Could you copy every record exactly, leaving the pictures behind?

Data entries
Content starts

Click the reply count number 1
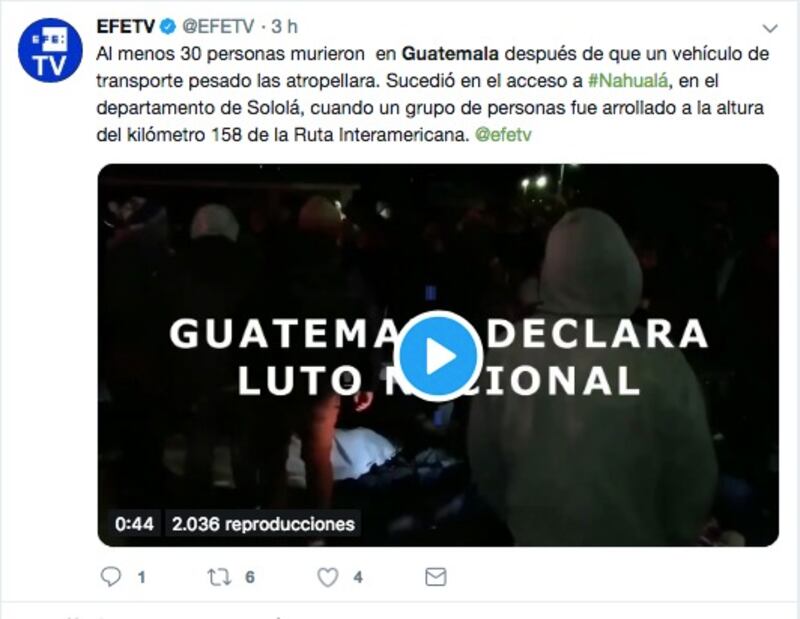The width and height of the screenshot is (800, 619). coord(142,578)
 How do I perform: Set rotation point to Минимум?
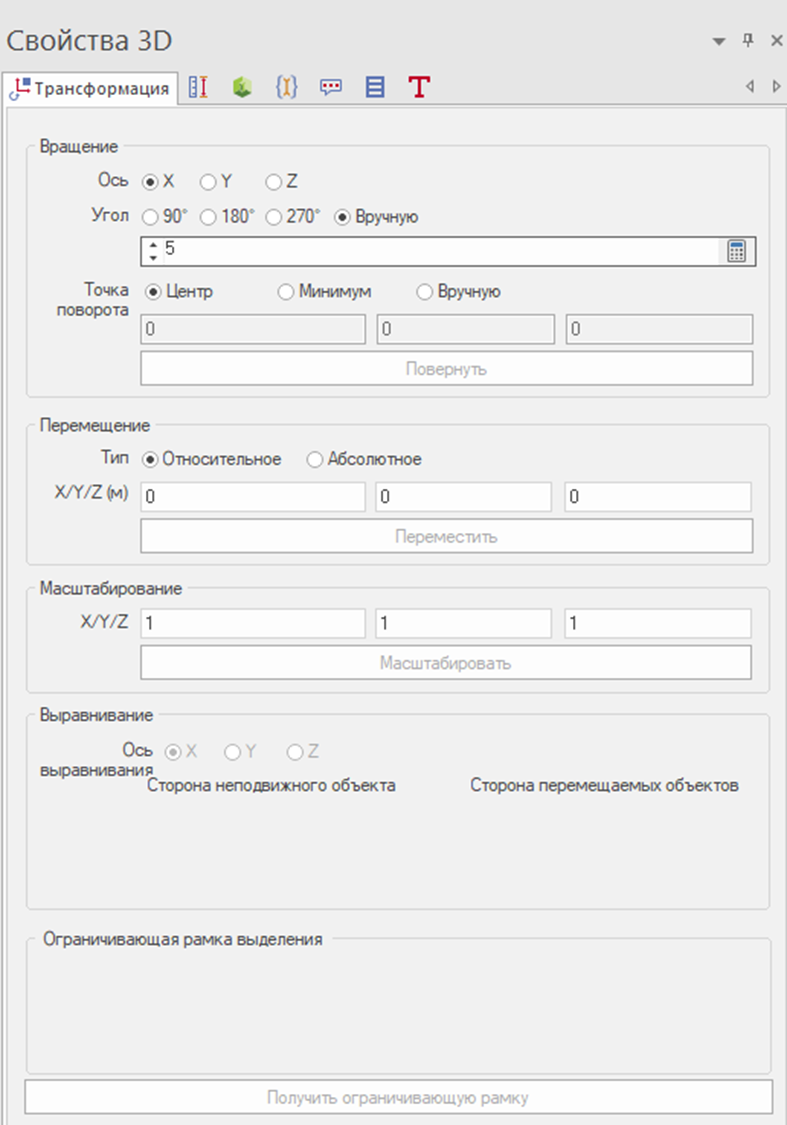tap(286, 292)
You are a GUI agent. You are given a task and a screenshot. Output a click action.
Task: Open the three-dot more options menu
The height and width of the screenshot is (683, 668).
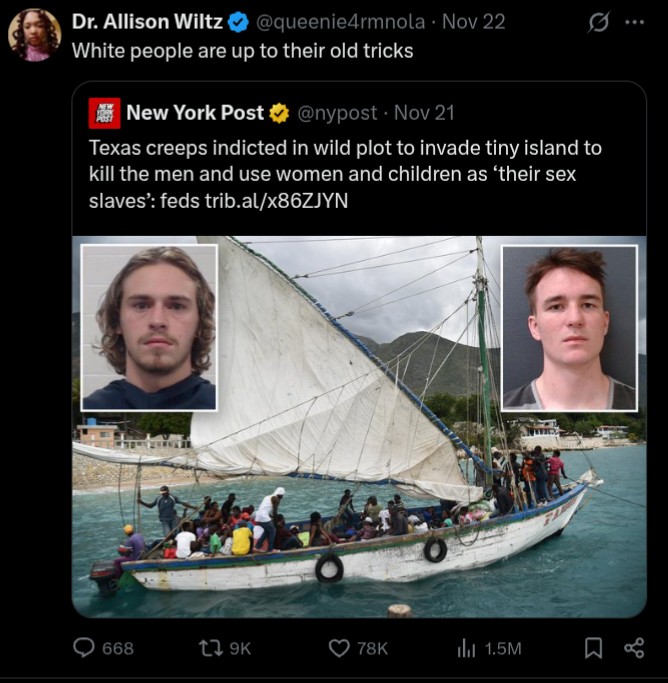(634, 22)
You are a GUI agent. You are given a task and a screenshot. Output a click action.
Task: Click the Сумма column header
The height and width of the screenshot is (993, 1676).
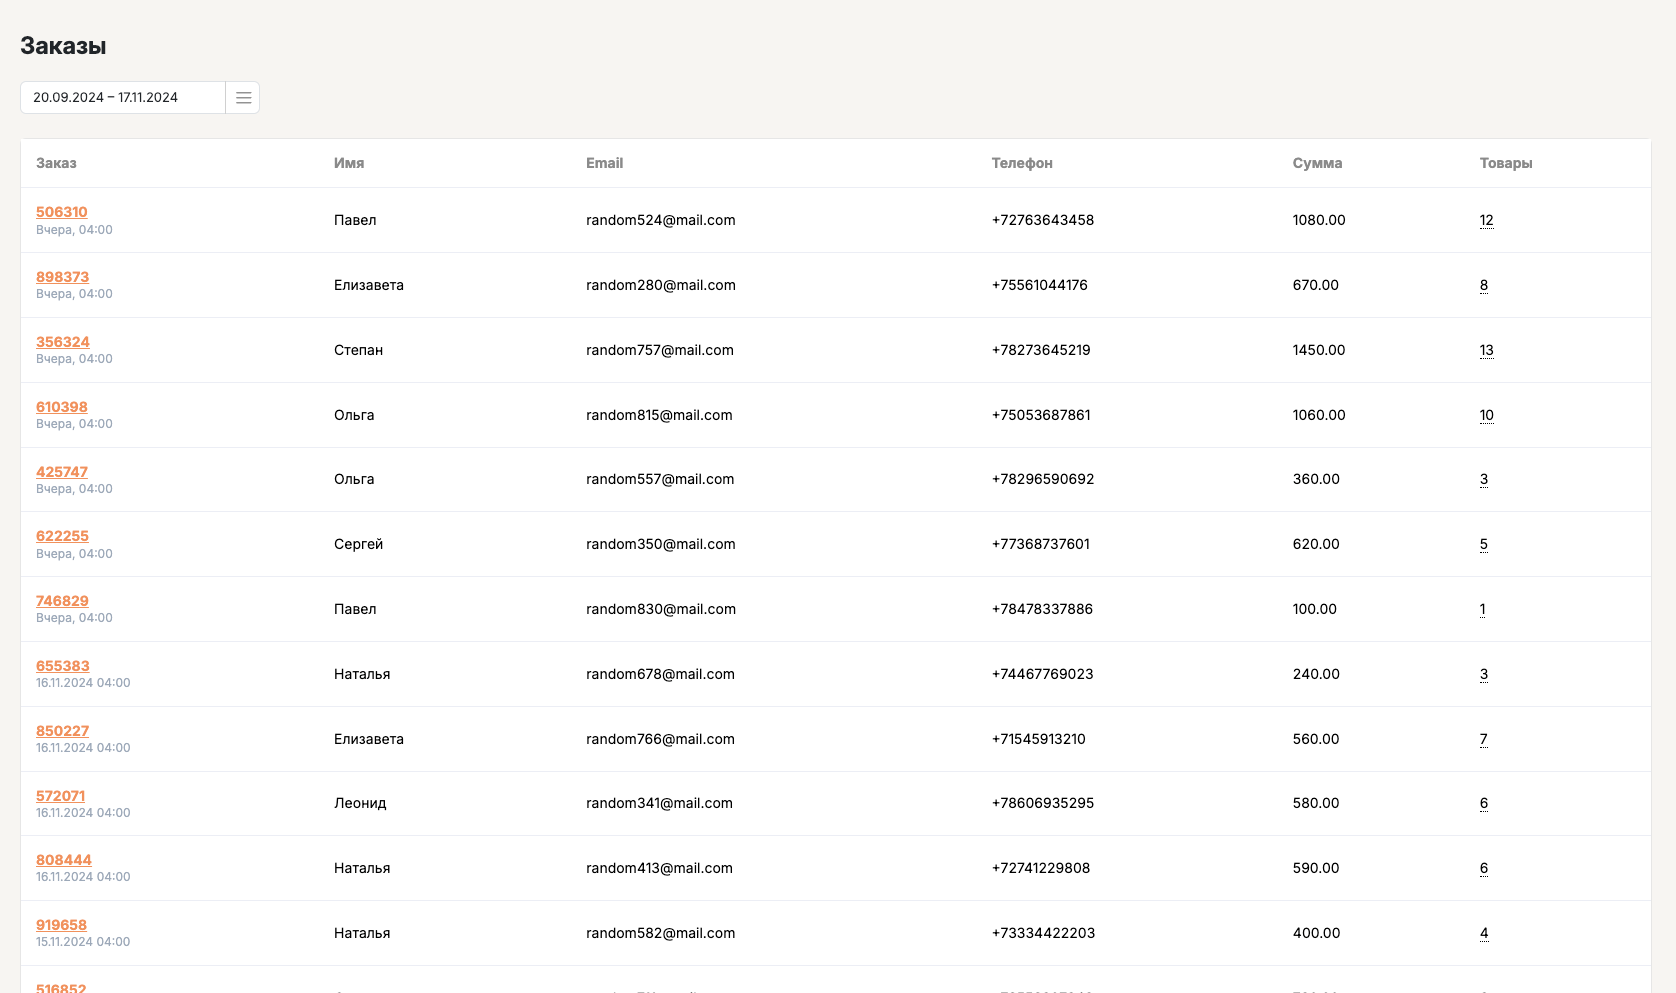tap(1317, 163)
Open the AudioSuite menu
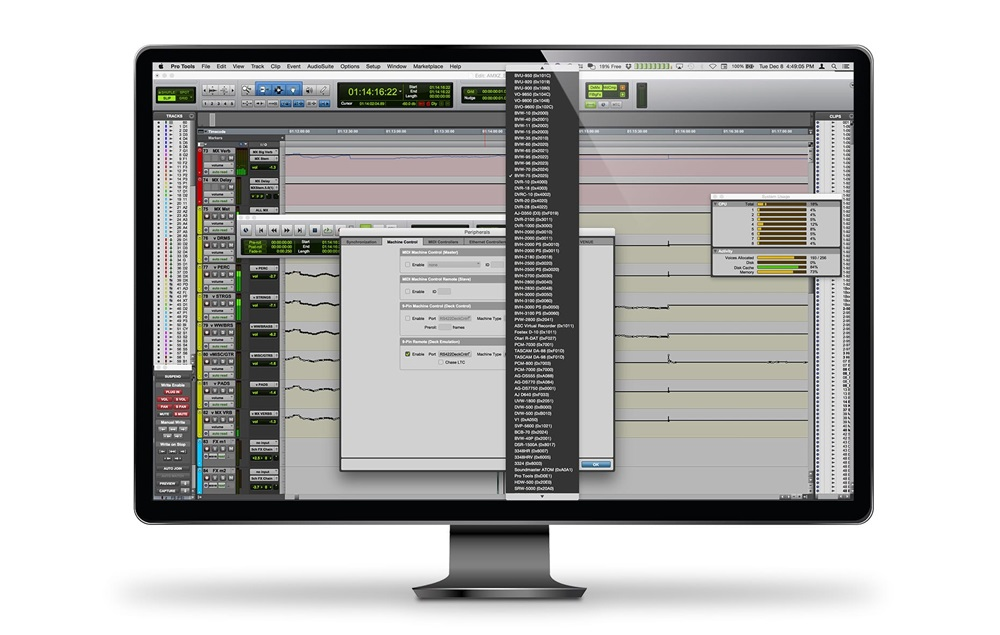This screenshot has width=1000, height=635. 320,66
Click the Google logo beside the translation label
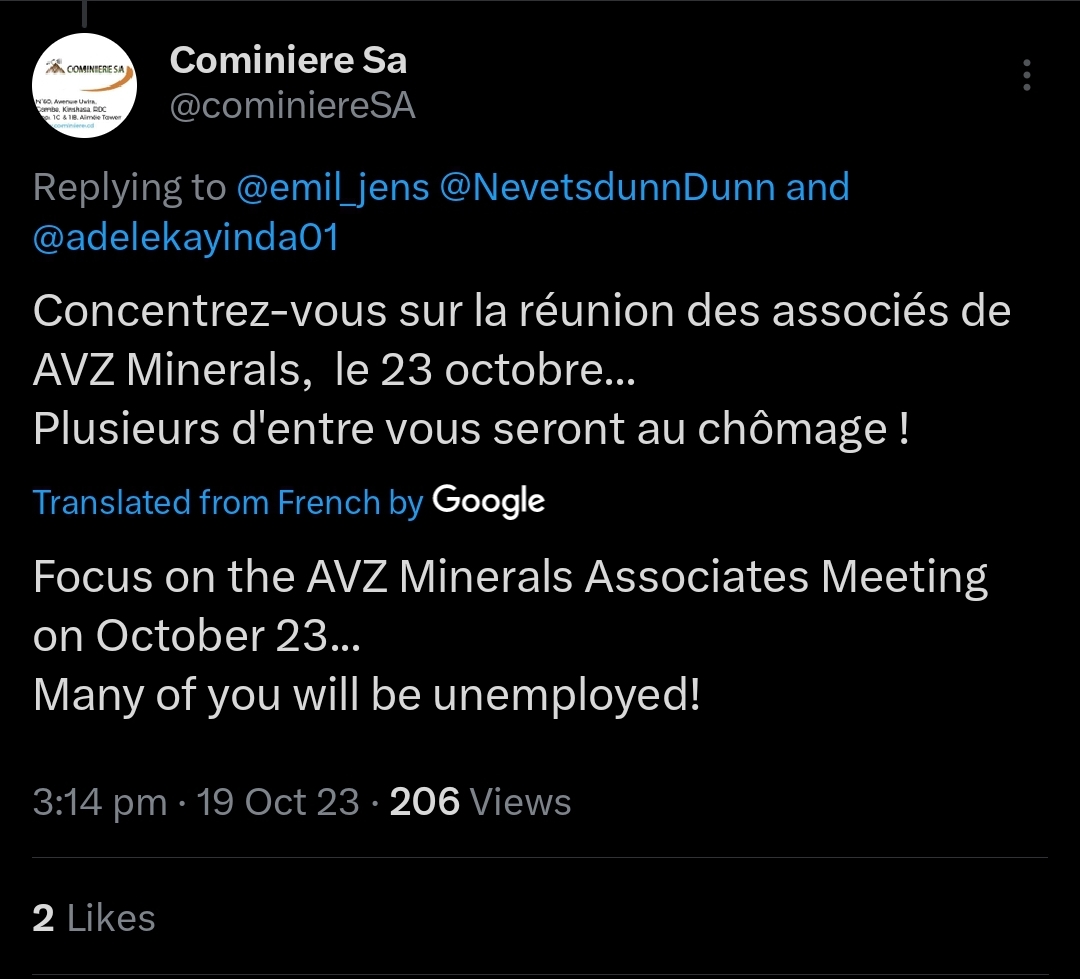This screenshot has width=1080, height=979. click(x=488, y=501)
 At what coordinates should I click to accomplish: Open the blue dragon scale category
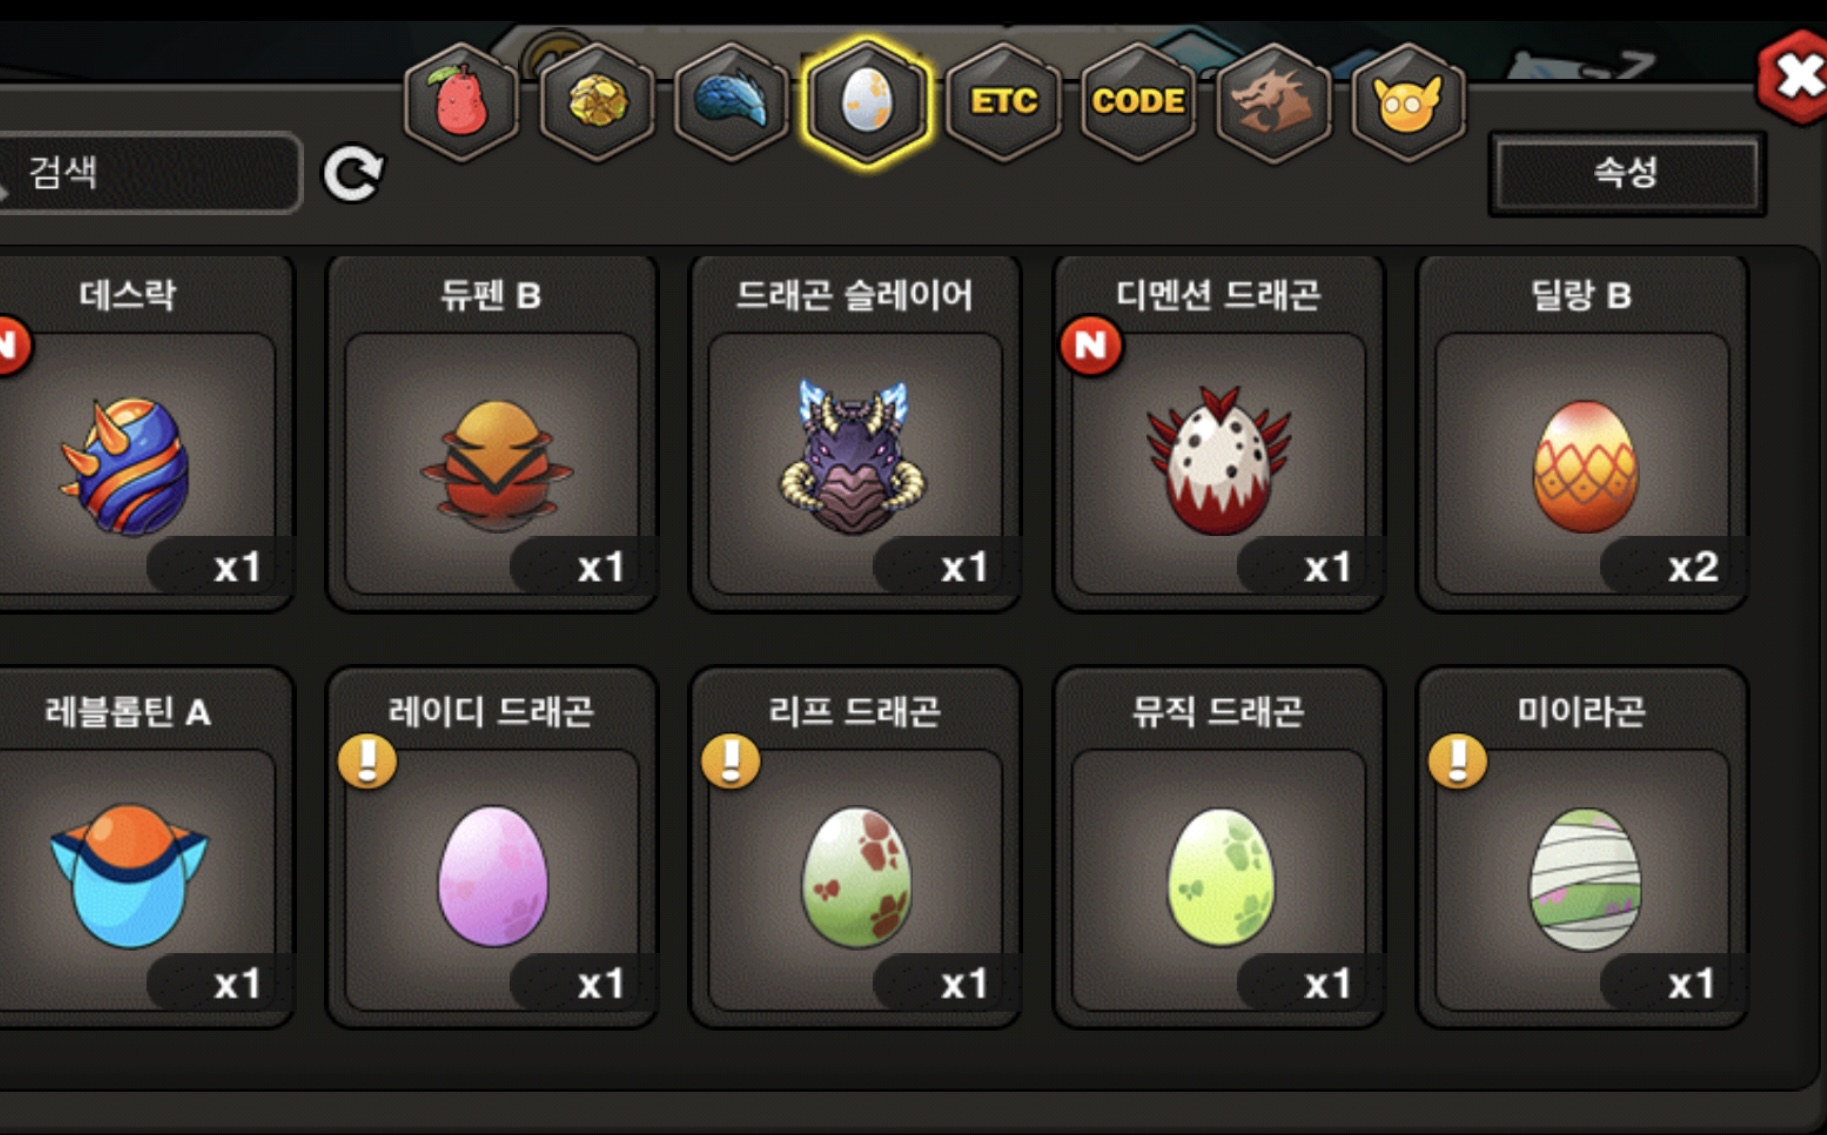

Content ends

→ EXERCISE OUTPUT
Click the reply count number 1
The width and height of the screenshot is (800, 619). coord(142,578)
 How do I perform: Set rotation point to Минимум?
tap(286, 292)
You are a GUI agent. You are given a task and a screenshot. Output a click action.
Task: Open the three-dot more options menu
The height and width of the screenshot is (683, 668).
(634, 22)
You are a GUI agent. You are given a task and a screenshot. Output a click action.
Task: Click the Сумма column header
The height and width of the screenshot is (993, 1676).
tap(1317, 163)
Open the AudioSuite menu
This screenshot has width=1000, height=635. 320,66
Click the Google logo beside the translation label
This screenshot has width=1080, height=979. click(x=488, y=501)
 At what coordinates should I click to accomplish: Open the blue dragon scale category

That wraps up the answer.